[Source text]
Though we recognize names such as W.E.B. DuBois, Langston Hughes and Zora Neale Hurston in conversations about Black intellectual life, the name Arturo Alfonso Schomburg remains relatively obscure.

Schomburg is the namesake of the Schomburg Center for Research in Black Culture in New York City, a research library emblematic of his life’s work in documenting global Black history. On Tuesday, writer and scholar Dr. Vanessa K. Valdés shed light on Schomburg’s life and legacy to celebrate the centennial anniversary of the Schomburg Center. The event, held in the Beam Classroom, was hosted by the Latin American, Caribbean and Latinx Studies department, the Africana Studies department and the Library.

Professor of Africana Studies Michele Reid-Vázquez, who organized the event, described it as part of the College’s new “Communities in Focus” series.

“[The series] focuses on U.S. Afro-Latinx and Afro-Latin American communities, especially by sponsoring scholars and artists to talk about the experiences, processes and identities that comprise Afro-Latinidad,” Reid-Vázquez said. “So [Valdés’] work is very much about making this material accessible to the public in ways that you might not get in a classroom.”

Valdés first heard of Schomburg at 19, when she learned of a New York library named after an Afro-Puerto Rican man.

“In many books, he was just a footnote … and I thought, why hasn’t he gotten more attention?” Valdés said. “That’s not a reason to dismiss him. That’s an opportunity for me to do it.”

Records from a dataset
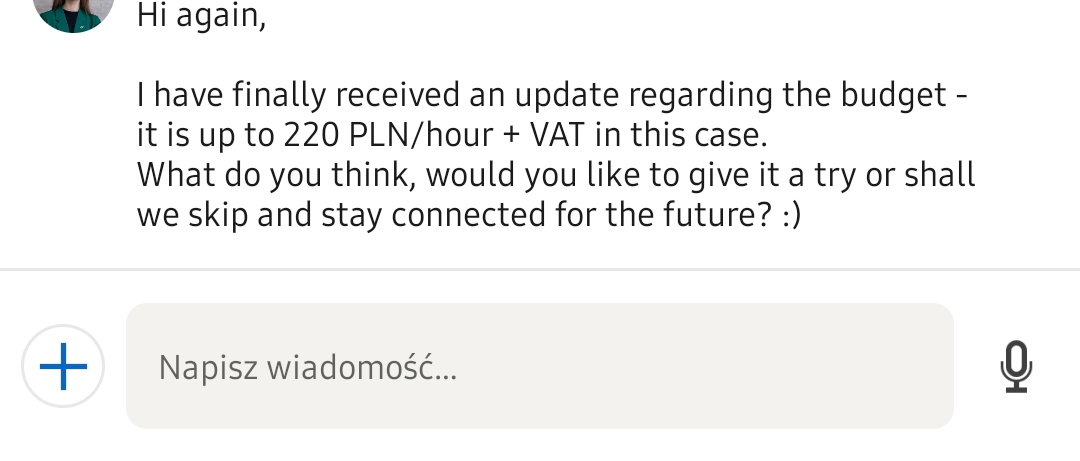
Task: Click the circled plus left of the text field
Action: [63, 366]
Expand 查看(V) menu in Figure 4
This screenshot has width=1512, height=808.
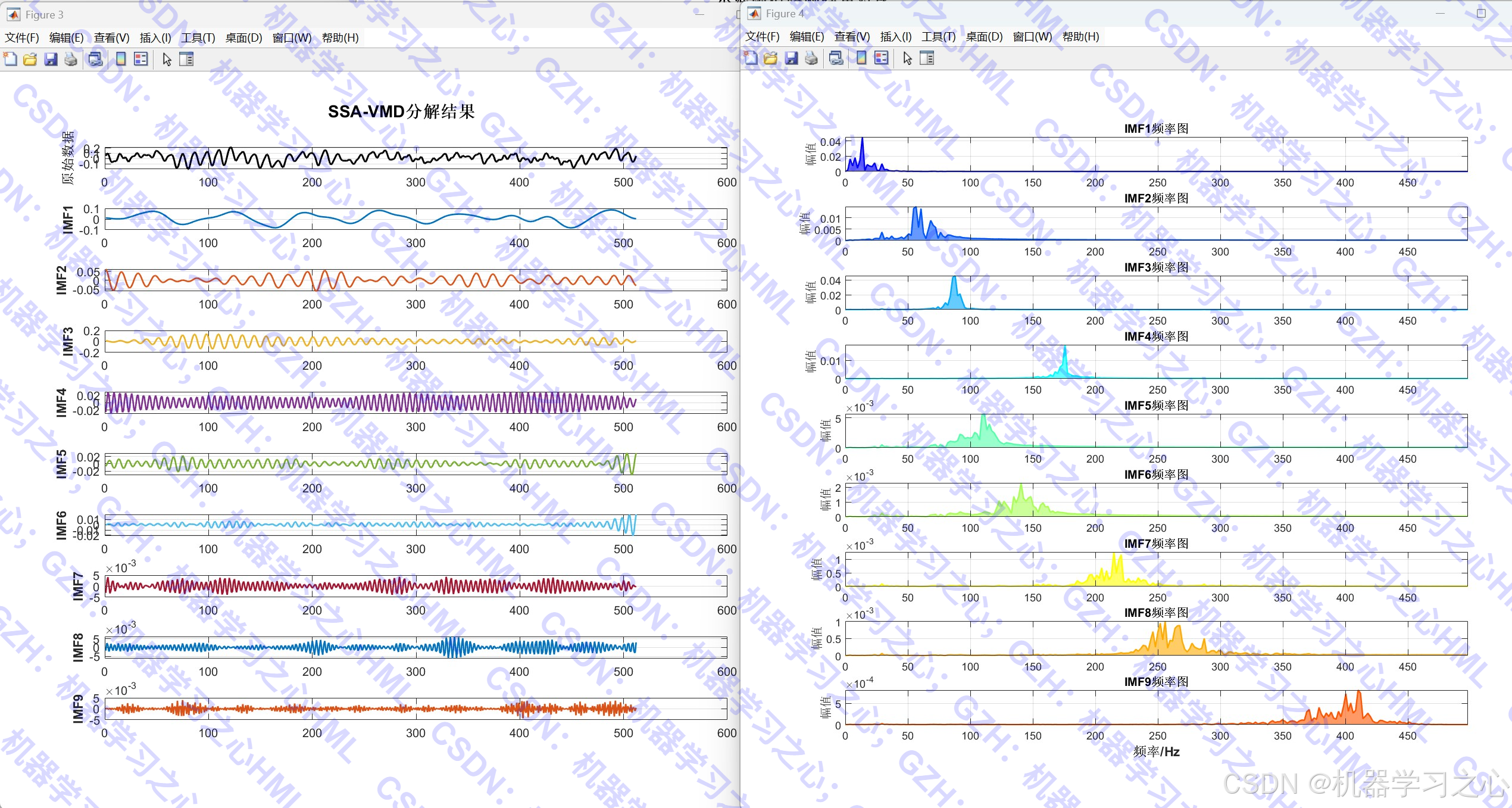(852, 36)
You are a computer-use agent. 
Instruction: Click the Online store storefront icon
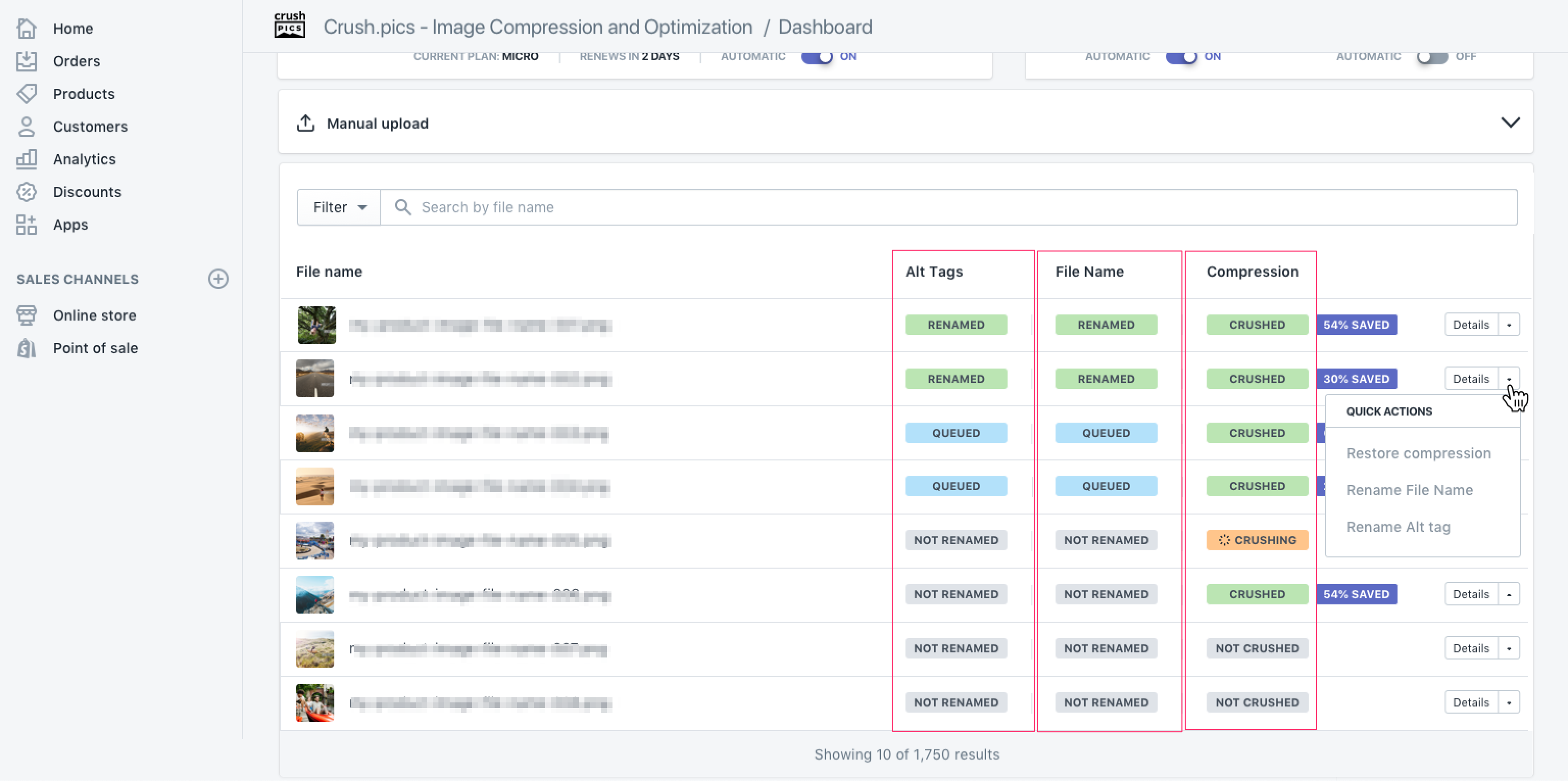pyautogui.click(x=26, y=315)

[Instruction] Can you extend the article about the talk on Arturo Alfonso Schomburg, continuing from its last sentence?

[Expected answer]
Two decades later, Valdés took that opportunity, beginning serious research on Schomburg and eventually publishing her book “Diasporic Blackness: The Life and Times of Arturo Alfonso Schomburg” in 2017.

Her Black Puerto Rican background and studies in Spanish and Portuguese literature provided her with a unique perspective that resists a narrow view of the Black experience.

“When we use the word Black in the U.S., there’s often a flattening—as if Black equals U.S. But there are all different kinds of Black folks,” Valdés said.

Schomburg’s work and collection embraced the histories of Black people all over the world.

Born in Puerto Rico in 1874 to a Black Virgin Islands-born mother and German Puerto Rican father, Schomburg migrated to New York in 1891. Though most commonly associated with the Harlem Renaissance, Schomburg’s efforts for Black liberation and education began well before this period, Valdés remarked.

Schomburg collected books, pamphlets and art documenting the African diaspora.

“Many archives like to keep in their materials as opposed to having a liberatory ethos, which he does,” Valdés said. “This is about our freedom, our liberation, our emancipation.”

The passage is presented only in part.